Building Links, Teaching Network Science

July 3, 2019

This blog post was originally published on Luis G. Natera Orozco's personal blog.

This Spring/Summer I was invited to teach an intro to network science course at ITESO as part of their international summer, an initiative that aims to connect students with international teachers. During four weeks the students attended intensive classes (4 hours per day, 4 days per week) first with a local teacher and the last two with the international one. In my case, I worked together with Diego Arredondo, on a course between data visualization and network science.

Teaching network science to people with a quantitative background can be, in most cases, easy; the formalism and methods of network science rely heavily on this approach, however, the group that I taught to was a complete mixture of disciplines, backgrounds, and experiences. It was composed of eight students, some of them doing and finishing their bachelor degree (in a variety of topics, from engineering to marketing), someone doing a Ph.D. and some others working in communication. This diversity was a challenge, how to teach in an engaging way network science to such a diverse group? The answer, teach as the way I had wanted to learn, engage in a participatory and challenging class, where the teacher role is more one of a guide, changing the typical teaching dynamics from the teacher in front of the students showing formulas and delivering a class, to one where the students have to build, play and reason in order to solve challenges and problems, learning through the process.

My co-instructor and I planned the classes to have first some introduction to data handling and visualizations, during the first two weeks the students worked on getting their data from different online services and doing some visualizations using a variety of tools, from Gephi to JavaScript. This approach was useful to teach some basic coding concepts and to engage the students with visual outputs. We combine it with some basic network science theory, that was refreshed and extended during the last two weeks, in formal terms during the four weeks, the student learned to download data, clean it, do visualizations using basic JavaScript, basic network science: random, small world and scale-free networks, basic properties, centralities, failure and attack tolerance and communities, and how to use some python to analyze them.
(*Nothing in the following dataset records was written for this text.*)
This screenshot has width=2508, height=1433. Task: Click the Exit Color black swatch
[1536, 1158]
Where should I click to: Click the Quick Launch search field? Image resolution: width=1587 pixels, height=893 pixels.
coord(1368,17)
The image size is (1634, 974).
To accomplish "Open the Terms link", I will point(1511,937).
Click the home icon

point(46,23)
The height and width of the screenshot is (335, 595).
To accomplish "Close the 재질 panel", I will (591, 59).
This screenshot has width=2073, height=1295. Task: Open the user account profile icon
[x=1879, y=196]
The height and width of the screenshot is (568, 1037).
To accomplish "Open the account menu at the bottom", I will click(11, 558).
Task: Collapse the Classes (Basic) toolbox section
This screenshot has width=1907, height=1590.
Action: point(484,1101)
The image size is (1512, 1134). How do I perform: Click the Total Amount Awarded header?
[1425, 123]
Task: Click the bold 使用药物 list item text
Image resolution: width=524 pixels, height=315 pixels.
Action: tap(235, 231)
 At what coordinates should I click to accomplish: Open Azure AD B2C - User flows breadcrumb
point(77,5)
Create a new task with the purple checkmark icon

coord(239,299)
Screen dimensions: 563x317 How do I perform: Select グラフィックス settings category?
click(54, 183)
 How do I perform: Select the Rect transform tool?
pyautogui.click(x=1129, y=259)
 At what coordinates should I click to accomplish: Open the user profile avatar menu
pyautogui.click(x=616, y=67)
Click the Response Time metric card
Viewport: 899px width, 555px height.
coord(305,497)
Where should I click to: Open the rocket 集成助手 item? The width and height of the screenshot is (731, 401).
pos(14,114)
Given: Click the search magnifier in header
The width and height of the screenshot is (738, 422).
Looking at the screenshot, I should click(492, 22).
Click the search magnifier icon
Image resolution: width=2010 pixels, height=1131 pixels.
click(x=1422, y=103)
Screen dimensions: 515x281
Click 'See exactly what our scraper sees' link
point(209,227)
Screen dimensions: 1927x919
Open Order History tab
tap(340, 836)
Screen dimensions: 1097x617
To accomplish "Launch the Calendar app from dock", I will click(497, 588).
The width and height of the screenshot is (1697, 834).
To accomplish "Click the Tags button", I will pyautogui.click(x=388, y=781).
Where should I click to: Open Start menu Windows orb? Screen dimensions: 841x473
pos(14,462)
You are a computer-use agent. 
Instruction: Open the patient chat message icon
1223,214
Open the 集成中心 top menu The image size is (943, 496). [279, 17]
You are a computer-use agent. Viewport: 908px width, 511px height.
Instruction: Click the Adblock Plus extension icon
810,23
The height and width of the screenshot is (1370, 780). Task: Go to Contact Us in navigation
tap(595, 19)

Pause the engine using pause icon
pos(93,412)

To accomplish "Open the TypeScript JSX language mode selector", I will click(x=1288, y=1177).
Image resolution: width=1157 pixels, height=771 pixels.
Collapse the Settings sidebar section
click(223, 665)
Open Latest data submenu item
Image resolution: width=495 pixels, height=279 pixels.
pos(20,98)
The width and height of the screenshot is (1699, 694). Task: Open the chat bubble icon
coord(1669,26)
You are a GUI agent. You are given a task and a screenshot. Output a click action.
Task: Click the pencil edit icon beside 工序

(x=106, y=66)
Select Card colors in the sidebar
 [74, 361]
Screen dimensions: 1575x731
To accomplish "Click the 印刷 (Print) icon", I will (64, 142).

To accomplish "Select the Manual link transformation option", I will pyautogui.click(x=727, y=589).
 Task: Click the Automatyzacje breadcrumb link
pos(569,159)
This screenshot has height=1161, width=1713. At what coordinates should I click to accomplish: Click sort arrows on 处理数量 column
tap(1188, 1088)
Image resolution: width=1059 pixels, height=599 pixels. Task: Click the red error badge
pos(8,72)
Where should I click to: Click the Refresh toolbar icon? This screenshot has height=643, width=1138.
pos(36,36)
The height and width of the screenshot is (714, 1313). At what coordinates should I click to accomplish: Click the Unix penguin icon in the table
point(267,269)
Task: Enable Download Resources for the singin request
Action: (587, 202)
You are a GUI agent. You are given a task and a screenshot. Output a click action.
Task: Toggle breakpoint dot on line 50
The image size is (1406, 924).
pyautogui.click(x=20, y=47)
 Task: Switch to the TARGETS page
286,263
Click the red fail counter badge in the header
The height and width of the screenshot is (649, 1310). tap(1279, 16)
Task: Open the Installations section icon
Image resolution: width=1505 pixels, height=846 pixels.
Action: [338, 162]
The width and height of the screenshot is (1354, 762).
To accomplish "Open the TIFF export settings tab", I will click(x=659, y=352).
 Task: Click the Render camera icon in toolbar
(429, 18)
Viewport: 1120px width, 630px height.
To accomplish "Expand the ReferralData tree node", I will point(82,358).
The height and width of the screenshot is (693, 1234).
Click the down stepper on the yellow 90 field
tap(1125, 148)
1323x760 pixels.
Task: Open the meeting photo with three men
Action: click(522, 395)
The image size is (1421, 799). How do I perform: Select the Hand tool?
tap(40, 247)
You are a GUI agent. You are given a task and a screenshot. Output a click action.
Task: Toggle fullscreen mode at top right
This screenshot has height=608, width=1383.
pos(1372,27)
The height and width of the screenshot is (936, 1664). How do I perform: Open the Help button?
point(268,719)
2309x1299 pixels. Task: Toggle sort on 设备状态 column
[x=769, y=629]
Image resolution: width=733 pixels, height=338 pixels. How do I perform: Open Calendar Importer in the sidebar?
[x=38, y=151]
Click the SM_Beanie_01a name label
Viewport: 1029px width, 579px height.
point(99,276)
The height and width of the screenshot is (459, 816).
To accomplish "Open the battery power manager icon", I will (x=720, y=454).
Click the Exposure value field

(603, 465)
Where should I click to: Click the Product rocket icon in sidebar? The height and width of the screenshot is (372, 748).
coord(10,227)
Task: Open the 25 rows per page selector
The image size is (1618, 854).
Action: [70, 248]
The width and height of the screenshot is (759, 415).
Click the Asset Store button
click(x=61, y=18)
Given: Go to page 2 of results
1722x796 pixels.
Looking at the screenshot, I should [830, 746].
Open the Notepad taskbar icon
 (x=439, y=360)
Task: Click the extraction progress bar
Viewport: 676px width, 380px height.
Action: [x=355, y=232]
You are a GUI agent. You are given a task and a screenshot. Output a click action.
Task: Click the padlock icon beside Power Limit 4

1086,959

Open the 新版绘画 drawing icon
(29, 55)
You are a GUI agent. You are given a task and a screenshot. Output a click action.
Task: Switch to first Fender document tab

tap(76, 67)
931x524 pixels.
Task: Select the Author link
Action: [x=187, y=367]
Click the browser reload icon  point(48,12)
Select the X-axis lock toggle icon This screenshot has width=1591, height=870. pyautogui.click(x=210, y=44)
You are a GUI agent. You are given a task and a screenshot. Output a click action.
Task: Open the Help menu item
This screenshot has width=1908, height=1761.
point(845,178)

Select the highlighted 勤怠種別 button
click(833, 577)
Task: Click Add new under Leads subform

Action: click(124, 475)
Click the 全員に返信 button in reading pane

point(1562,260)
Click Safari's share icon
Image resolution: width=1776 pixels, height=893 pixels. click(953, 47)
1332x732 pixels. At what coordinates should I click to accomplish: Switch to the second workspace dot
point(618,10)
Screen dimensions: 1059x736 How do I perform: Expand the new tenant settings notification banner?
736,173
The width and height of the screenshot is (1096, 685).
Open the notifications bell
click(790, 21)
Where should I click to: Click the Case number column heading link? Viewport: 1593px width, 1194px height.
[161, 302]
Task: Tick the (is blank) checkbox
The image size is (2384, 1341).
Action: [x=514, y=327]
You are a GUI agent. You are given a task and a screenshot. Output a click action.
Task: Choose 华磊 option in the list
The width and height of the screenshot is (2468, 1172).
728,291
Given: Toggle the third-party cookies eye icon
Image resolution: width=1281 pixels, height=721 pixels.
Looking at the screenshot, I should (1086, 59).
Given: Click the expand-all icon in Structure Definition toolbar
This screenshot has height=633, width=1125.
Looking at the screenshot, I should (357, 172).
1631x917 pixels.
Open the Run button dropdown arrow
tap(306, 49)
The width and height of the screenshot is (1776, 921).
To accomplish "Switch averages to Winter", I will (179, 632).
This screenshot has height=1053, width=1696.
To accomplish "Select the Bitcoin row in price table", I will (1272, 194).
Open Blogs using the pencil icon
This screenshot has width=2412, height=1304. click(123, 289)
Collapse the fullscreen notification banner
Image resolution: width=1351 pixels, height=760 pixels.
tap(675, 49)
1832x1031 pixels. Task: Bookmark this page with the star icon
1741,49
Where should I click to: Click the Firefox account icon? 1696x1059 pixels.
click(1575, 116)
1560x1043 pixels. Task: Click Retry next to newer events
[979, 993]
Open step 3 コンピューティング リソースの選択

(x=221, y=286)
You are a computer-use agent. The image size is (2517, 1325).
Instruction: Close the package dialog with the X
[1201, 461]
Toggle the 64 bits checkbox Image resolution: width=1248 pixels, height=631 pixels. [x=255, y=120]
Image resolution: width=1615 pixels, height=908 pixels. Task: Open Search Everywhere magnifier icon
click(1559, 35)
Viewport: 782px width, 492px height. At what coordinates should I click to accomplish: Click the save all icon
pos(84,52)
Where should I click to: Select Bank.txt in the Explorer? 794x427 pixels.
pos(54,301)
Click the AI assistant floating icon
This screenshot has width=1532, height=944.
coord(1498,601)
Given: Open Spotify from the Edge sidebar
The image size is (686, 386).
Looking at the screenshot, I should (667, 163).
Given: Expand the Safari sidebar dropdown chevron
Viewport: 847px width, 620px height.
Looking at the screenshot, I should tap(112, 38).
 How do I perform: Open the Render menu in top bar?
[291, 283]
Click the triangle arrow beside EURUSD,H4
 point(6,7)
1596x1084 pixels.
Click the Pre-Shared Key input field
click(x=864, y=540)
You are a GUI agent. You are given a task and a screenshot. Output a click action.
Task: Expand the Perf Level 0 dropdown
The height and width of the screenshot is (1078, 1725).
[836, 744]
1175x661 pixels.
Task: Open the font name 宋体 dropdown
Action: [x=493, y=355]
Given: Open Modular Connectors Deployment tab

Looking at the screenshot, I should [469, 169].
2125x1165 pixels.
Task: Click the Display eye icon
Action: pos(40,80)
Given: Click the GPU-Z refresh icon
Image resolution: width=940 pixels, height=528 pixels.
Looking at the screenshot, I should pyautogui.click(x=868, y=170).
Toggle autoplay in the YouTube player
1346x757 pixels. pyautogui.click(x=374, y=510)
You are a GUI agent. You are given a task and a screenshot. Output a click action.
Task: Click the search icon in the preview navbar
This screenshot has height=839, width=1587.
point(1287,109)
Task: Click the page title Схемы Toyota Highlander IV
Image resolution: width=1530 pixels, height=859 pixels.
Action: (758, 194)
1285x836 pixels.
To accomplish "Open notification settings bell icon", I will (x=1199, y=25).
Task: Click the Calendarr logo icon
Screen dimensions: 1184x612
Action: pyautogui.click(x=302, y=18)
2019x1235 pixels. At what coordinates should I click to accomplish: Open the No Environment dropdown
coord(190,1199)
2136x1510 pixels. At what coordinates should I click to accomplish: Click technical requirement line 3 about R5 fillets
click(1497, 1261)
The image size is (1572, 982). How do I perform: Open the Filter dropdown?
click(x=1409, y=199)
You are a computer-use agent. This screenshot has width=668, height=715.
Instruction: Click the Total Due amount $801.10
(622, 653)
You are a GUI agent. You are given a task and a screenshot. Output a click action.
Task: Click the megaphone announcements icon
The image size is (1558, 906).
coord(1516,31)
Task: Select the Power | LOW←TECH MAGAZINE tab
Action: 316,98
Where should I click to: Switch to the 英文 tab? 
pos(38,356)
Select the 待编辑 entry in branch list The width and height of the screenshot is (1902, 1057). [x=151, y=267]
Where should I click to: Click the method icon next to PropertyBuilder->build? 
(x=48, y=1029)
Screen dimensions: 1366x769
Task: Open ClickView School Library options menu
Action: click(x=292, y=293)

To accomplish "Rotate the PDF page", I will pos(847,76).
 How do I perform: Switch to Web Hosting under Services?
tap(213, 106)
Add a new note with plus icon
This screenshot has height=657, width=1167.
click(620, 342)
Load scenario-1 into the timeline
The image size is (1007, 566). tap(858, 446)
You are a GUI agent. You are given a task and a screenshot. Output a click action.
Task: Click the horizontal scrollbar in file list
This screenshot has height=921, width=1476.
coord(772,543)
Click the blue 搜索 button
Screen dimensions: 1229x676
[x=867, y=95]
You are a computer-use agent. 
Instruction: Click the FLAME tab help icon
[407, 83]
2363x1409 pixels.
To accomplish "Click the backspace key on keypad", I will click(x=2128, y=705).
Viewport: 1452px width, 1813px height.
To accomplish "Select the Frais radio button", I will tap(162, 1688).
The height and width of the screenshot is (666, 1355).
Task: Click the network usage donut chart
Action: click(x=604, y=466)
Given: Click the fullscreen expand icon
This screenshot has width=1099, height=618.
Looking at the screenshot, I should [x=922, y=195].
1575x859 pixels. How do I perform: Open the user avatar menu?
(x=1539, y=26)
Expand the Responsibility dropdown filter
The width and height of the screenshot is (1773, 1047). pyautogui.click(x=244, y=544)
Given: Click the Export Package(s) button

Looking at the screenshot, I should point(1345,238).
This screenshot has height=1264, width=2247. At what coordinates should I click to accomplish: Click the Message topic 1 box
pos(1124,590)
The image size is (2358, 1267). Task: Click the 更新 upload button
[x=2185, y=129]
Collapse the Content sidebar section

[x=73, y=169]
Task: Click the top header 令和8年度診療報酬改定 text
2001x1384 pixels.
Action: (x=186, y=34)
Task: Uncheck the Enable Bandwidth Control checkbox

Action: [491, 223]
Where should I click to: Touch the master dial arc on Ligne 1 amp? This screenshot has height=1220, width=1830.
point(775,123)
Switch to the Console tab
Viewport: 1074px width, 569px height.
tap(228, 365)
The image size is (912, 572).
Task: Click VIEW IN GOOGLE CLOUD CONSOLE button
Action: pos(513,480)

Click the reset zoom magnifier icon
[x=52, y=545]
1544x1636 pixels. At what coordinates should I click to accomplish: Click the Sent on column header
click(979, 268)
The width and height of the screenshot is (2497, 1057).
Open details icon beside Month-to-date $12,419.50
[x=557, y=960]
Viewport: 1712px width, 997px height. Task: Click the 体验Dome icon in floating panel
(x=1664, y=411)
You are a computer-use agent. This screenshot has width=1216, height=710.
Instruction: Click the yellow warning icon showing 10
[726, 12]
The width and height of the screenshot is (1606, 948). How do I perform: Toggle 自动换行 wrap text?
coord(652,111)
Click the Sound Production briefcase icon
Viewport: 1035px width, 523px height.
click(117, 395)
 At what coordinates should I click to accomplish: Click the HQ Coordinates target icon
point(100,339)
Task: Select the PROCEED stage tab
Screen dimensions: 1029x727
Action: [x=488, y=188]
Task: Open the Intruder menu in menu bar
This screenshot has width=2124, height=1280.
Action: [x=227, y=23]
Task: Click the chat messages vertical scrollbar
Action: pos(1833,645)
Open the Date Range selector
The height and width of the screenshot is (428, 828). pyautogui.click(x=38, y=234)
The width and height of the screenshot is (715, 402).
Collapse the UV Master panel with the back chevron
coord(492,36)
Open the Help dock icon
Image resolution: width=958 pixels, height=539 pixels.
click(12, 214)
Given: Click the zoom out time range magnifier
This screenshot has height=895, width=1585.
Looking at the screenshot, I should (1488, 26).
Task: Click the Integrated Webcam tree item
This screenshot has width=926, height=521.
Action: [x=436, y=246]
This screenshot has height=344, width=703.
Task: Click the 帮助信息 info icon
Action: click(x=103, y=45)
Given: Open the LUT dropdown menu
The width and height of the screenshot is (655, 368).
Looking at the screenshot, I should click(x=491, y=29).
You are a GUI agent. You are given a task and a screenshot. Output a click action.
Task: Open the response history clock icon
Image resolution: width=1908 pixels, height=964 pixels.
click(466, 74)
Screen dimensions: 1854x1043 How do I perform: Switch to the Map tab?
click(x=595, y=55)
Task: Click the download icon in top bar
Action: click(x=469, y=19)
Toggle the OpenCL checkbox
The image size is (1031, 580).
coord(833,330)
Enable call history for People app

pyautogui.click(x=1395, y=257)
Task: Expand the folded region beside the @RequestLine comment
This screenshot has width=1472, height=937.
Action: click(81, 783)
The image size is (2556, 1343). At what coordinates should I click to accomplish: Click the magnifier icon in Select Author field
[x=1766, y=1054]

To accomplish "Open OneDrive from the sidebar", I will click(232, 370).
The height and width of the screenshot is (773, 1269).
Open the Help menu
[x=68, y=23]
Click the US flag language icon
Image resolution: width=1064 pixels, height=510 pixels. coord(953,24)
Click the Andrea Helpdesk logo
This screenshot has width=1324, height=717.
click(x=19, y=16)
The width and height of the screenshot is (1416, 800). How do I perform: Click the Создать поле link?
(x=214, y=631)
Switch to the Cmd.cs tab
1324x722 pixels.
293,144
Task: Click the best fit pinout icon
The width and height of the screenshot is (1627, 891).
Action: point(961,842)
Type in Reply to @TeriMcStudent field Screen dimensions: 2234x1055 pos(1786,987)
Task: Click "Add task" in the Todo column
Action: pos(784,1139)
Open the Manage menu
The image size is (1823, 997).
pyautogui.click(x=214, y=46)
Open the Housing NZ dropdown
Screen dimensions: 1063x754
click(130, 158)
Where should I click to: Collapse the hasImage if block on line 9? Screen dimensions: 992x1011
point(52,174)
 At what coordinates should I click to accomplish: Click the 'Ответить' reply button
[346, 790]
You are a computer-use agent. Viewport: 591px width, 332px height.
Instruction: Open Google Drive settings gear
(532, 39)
For the network science part we started from the basics, introducing - and trying to solve - the Königsberg bridges problem. This allows us to talk about Euler’s analysis, and the network science foundations, later one we move to talk about how different complex systems can be treated as networks, moving on from the preconceived idea of networks being only digital (Facebook, Twitter, etc.). When talking about the Milgram experiment and the “Six degrees of separation” the students replicated the experiment, now using email to trying to contact Federico Battiston in Budapest, however the efforts, the experiment didn’t succeed (I have my hypothesis about distrust while receiving emails asking for favors).

Network1

When we moved on to the more quantitative approaches we started playing with a kids toy that allows building physical networks. To conceptualize random and scale-free networks we build them using these toys, for the random one the students where asked to pick a probability, go through all the pairs of nodes and using a random number generator evaluate if they should be connected or not, if they where then connect the pair of nodes, and so on. After building their networks they had to calculate the average degree and, using Legos, build their corresponding degree histogram. Whit this playing methodology and working in interdisciplinary teams the students started to build a common knowledge ground, building, calculating and more important, discussing their ideas while playing.

Network2

After understanding with the physical approach how to build the models and visualize their properties we moved one to do it with Python and Netowrkx, using Jupyter notebooks with some basic previously written code, they replicated what they had done. During this part of the class, it was between the same students that they had to solve their problems and bugs, using Google, Stack overflow and collaborating within each other. While my role and Diego’s was to ask them questions and be the last stop for help.

As with the degrees and network models, when we talked about failure and attack tolerance in different networks, we played again. This time first building the network (one team a scale-free, another a random network), and then simulating the failures and attacks, recording the size of the giant component to later visualize them using Legos, and then move to Python to replicate it with larger networks. This iteration from doing the things physically and then moving to code, allow them to think and reason the different steps needed to create the code, and move from concept and theories to the operationalization.

Network2

During the final part of the course, we talked about communities in networks (of course we analyzed the Zachary Karate Club), how to detect them and different algorithms and their implementations, from the Girvan-Newman algorithm to the Louvain implementation in Gephi. At this point we also talked about some current research in Network Science, introducing some ideas about multiplex and signed networks, and how the field is evolving, giving them a grasp of new possibilities.

Network2

In terms of class configuration, one of the key aspects was to work in a lab environment more than in a classroom one, the physical environment facilitated that the students worked in groups, moved around and collaborated between each other. The experience of teaching an intensive and dynamic class was a good one, as a facilitator (more than a teacher) it was a fun co-learning experience, it was challenging to think outside the box and come up with new ideas to engage the students and improve the comprehensive processes. I look forward to keeping facilitating this kind of learning experiences.